Selon Izabela Moi, la deuxième fracture est une fracture informationnelle, qui correspond à la concentration de contenus sur les populations qui vivent au centre (des villes, des espaces de pouvoir) alors que les marges sont délaissées (et souvent plus nombreuses). La journaliste, fondatrice de l’agence brésilienne Mural, rappelle que son audience est loin du Métavers, car le manque d’éducation à l’information et le difficile accès aux technologies sont des entraves réelles. Mural est une agence d'information qui depuis une dizaine d’années fait exister dans le paysage médiatique des populations qui vivent dans la périphérie de la ville de São Paulo. Pour trouver leur public, les journalistes démultiplient les canaux de diffusion de contenu, avec des correspondants locaux, des haut-parleurs qui diffusent des informations, ou des capsules audio envoyées depuis le service de messagerie WhatsApp.

La troisième facture vient de la responsabilité des plateformes face à la manière dont l’information circule. Nina Santos, chercheuse à l’Instituto Nacional de Ciência e Tecnologia em Democracia Digital (INCT.DD) et coordinatrice de l’association *desiformante, explique que 93% des Brésiliens qui utilisent Internet font appel aux services de messagerie pour communiquer. Ce qui impacte directement la manière dont l’information circule et est partagée, car dans un pays où les forfaits de téléphone coûtent cher et ont un nombre de données Internet limitées, les applications comme WhatApp deviennent une façon économique de s’informer. En revanche, les utilisateurs n’ouvrent que très rarement des liens externes (vers des articles, vidéos, podcasts) et c’est alors la personne qui envoie l’information qui devient la source. Ces caractéristiques permettent de nourrir une discussion sur la régulation des espaces décentralisés et cryptés. Ce qui fait écho à la conférence de Vitor Blotta et Gilson Schwartz, professeurs à l’Université de São Paulo, sur la manière dont les nouvelles technologies reconfigurent l’espace public et transforment le rapport des citoyens aux instances démocratiques.

Notes

  1. Jaércio da Silva et Cécile Méadel, « Imagining an infinite world? Mapping the metaverse in public space », Web 3, Metaverse and Management: new theoretical issues and new practices, Paris, 22 juin 2023.

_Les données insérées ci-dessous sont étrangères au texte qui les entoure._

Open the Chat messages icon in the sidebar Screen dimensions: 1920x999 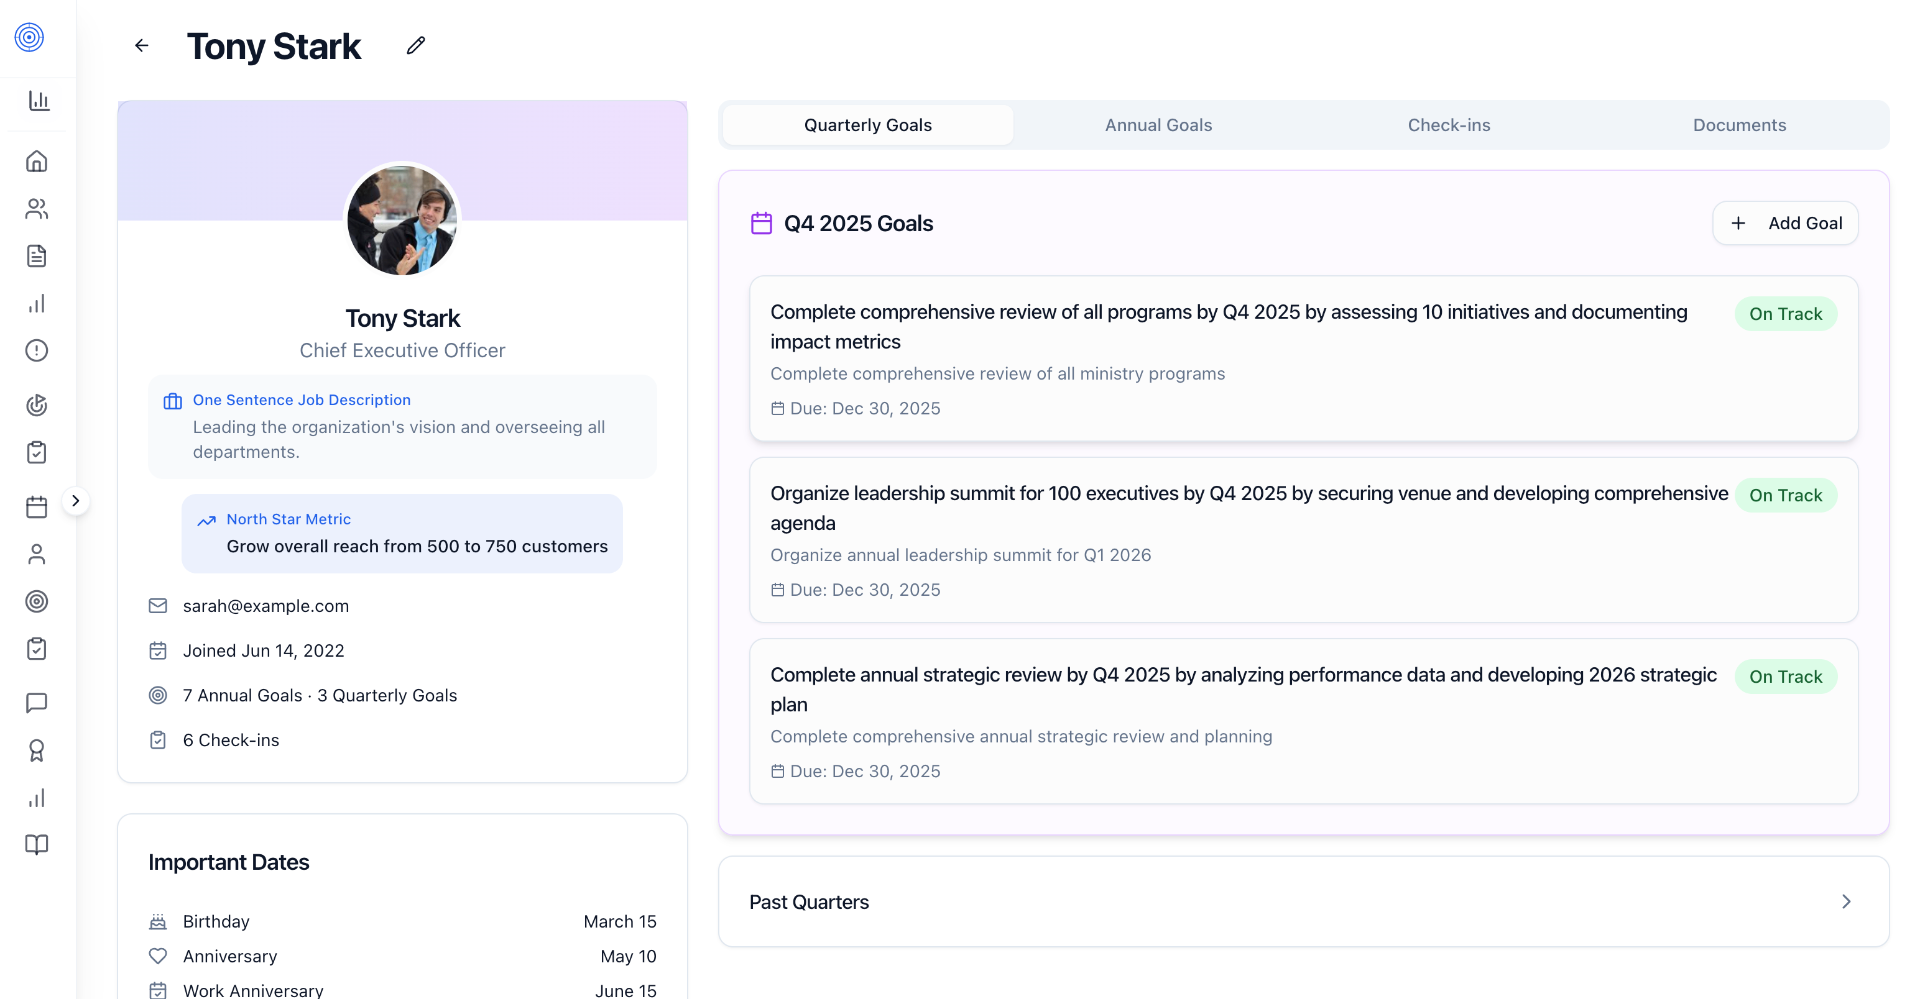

  2. Ce compte rendu a été possible grâce au travail de synthèse de Lisa Bégouin et Josselin Lucké, étudiants en première année de master à l’Institut français de presse.

  3. Madeleine Akrich, « De la sociologie des techniques a une sociologie des usages : l’impossible intégration du magnétoscope dans les réseaux câbles de première génération », Techniques et Culture, n°16, 1990, pp. 83-110.

  4. Jean-Pierre Esquenazi, Sociologie des publics, Paris : La Découverte, coll. « Repères », 2003.

  5. Cécile Méadel, La Réception, Paris : CNRS éditions, coll. « Les Essentiels d’Hermès », 2010.

  6. Daniel Dayan, « Les mystères de la réception ». Le Débat, n° 71, 1992, pp.141-157.

  7. David Dowling, The gamification of the journalism. Innovation in Journalistic Storytelling, Milton Park: Routledge, 2020.

  8. Lavinia Rotili, UC de Louvain, Antonin Descampe, UCLouvain et Nathalie Pignard-Cheyne Université de Neuchâtel.

  9. Étienne Armand Amato et Étienne Perény, « Questionner les incarnations médiatiques et formes d’avatarisations : approches et démarches », Hybrid, n°9, 2022.